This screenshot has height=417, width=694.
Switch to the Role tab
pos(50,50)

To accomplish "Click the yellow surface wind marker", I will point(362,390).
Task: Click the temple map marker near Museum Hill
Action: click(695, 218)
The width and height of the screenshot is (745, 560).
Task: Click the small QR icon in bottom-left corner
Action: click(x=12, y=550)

Work task: Restate each entry exactly, skipping none.

Task response:
This screenshot has height=417, width=694.
Switch to the Role tab
pos(50,50)

To accomplish "Click the yellow surface wind marker", I will point(362,390).
Task: Click the temple map marker near Museum Hill
Action: click(695, 218)
The width and height of the screenshot is (745, 560).
Task: Click the small QR icon in bottom-left corner
Action: click(x=12, y=550)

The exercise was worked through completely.